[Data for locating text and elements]
+-------+
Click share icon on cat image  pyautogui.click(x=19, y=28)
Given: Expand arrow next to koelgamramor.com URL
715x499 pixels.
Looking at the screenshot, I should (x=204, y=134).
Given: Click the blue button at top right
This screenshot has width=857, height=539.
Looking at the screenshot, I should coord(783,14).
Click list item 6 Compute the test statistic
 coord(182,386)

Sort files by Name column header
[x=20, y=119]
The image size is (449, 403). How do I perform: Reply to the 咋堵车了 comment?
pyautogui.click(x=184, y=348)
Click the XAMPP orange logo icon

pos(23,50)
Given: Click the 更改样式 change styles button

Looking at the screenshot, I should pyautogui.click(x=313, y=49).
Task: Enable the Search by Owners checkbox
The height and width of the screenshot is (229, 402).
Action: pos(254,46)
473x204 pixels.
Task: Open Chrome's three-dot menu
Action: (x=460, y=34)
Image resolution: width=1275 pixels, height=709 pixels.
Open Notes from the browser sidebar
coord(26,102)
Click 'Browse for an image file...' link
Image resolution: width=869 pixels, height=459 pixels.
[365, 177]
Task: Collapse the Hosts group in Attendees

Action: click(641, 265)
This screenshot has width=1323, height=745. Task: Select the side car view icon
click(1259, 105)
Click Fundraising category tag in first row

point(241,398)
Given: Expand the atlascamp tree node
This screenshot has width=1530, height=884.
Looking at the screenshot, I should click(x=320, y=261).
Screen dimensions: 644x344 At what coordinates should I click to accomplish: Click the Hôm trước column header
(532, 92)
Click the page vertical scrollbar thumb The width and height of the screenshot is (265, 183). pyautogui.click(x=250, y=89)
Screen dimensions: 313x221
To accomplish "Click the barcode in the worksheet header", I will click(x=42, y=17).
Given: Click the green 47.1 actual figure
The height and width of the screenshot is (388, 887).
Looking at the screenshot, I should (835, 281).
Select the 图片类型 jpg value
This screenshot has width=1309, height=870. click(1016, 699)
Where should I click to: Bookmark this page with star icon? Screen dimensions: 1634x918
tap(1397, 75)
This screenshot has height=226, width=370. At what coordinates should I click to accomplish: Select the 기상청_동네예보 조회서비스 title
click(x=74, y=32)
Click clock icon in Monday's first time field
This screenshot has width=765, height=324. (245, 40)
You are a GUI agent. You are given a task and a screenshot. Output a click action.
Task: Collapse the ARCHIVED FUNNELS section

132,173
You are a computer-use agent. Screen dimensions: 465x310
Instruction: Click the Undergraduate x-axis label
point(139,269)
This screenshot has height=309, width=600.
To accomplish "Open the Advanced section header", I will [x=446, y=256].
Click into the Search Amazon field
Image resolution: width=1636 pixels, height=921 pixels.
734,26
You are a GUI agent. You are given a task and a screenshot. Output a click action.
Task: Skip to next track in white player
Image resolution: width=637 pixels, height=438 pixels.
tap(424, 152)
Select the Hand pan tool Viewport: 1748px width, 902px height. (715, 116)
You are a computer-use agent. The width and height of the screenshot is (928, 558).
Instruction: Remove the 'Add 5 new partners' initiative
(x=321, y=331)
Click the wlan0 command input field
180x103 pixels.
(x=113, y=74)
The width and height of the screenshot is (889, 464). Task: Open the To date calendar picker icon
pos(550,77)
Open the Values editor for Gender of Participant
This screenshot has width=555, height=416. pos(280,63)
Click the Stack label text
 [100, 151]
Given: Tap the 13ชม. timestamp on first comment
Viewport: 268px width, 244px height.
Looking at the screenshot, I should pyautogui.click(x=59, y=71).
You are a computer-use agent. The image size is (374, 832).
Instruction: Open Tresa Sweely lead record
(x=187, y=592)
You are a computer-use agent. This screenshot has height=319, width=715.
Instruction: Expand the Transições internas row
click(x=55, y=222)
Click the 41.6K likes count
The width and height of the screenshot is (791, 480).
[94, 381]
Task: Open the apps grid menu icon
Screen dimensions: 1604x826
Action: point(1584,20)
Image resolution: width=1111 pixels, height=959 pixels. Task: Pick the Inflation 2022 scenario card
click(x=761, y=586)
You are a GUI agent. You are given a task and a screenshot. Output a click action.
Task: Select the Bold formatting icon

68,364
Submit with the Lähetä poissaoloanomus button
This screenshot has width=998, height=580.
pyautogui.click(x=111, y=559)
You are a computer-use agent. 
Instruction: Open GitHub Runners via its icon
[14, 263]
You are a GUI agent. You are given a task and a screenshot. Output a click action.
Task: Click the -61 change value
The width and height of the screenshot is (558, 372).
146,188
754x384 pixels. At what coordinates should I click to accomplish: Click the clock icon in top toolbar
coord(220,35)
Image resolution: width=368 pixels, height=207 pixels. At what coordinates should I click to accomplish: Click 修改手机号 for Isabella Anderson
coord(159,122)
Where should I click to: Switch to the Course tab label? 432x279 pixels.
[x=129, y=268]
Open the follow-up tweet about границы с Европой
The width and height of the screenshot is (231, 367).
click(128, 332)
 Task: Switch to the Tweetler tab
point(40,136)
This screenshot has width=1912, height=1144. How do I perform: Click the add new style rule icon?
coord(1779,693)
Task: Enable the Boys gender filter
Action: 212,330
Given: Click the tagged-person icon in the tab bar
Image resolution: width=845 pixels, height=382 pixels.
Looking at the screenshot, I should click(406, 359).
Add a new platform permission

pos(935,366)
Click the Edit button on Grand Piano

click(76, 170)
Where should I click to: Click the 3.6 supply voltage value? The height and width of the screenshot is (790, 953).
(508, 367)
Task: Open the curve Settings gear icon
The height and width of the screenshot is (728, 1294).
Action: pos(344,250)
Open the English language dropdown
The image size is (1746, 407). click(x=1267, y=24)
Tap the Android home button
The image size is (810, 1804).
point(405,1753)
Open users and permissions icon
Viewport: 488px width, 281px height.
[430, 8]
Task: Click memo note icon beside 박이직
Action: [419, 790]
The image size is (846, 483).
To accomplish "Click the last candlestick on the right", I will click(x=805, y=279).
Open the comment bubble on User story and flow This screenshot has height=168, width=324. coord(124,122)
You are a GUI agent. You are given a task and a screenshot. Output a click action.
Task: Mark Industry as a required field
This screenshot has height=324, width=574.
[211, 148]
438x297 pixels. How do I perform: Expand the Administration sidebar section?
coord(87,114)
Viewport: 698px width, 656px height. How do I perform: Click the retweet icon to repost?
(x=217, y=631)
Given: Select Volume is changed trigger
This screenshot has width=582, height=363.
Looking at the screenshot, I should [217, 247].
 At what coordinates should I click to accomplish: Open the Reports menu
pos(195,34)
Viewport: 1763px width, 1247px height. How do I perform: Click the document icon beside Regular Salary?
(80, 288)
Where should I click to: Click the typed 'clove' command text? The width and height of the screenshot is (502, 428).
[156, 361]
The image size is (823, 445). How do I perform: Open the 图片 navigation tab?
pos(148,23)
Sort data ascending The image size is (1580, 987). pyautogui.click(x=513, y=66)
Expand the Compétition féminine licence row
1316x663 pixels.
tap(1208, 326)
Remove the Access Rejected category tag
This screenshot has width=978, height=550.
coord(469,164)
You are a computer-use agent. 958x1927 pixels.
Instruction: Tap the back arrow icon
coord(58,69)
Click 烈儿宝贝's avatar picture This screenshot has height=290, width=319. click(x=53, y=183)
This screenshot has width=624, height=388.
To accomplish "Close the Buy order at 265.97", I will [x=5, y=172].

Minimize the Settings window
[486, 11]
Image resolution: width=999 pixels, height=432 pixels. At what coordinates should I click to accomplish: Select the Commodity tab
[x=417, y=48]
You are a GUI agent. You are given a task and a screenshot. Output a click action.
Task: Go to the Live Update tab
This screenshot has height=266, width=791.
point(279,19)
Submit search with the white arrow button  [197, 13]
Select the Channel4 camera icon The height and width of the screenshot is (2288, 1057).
+-------+
Can you copy out the data word for word, starting with its first line and going on through the line that contains "This screenshot has width=765, height=324.", with both of those lines included?

Click share icon on cat image  pyautogui.click(x=19, y=28)
Given: Expand arrow next to koelgamramor.com URL
715x499 pixels.
Looking at the screenshot, I should (x=204, y=134).
Given: Click the blue button at top right
This screenshot has width=857, height=539.
Looking at the screenshot, I should coord(783,14).
Click list item 6 Compute the test statistic
 coord(182,386)

Sort files by Name column header
[x=20, y=119]
The image size is (449, 403). How do I perform: Reply to the 咋堵车了 comment?
pyautogui.click(x=184, y=348)
Click the XAMPP orange logo icon

pos(23,50)
Given: Click the 更改样式 change styles button

Looking at the screenshot, I should pyautogui.click(x=313, y=49).
Task: Enable the Search by Owners checkbox
The height and width of the screenshot is (229, 402).
Action: pos(254,46)
473x204 pixels.
Task: Open Chrome's three-dot menu
Action: (x=460, y=34)
Image resolution: width=1275 pixels, height=709 pixels.
Open Notes from the browser sidebar
coord(26,102)
Click 'Browse for an image file...' link
Image resolution: width=869 pixels, height=459 pixels.
[365, 177]
Task: Collapse the Hosts group in Attendees

Action: click(641, 265)
This screenshot has width=1323, height=745. Task: Select the side car view icon
click(1259, 105)
Click Fundraising category tag in first row

point(241,398)
Given: Expand the atlascamp tree node
This screenshot has width=1530, height=884.
Looking at the screenshot, I should click(x=320, y=261).
Screen dimensions: 644x344 At what coordinates should I click to accomplish: Click the Hôm trước column header
(532, 92)
Click the page vertical scrollbar thumb The width and height of the screenshot is (265, 183). pyautogui.click(x=250, y=89)
Screen dimensions: 313x221
To accomplish "Click the barcode in the worksheet header", I will click(x=42, y=17).
Given: Click the green 47.1 actual figure
The height and width of the screenshot is (388, 887).
Looking at the screenshot, I should (835, 281).
Select the 图片类型 jpg value
This screenshot has width=1309, height=870. click(1016, 699)
Where should I click to: Bookmark this page with star icon? Screen dimensions: 1634x918
tap(1397, 75)
This screenshot has height=226, width=370. At what coordinates should I click to accomplish: Select the 기상청_동네예보 조회서비스 title
click(x=74, y=32)
Click clock icon in Monday's first time field
This screenshot has width=765, height=324. (245, 40)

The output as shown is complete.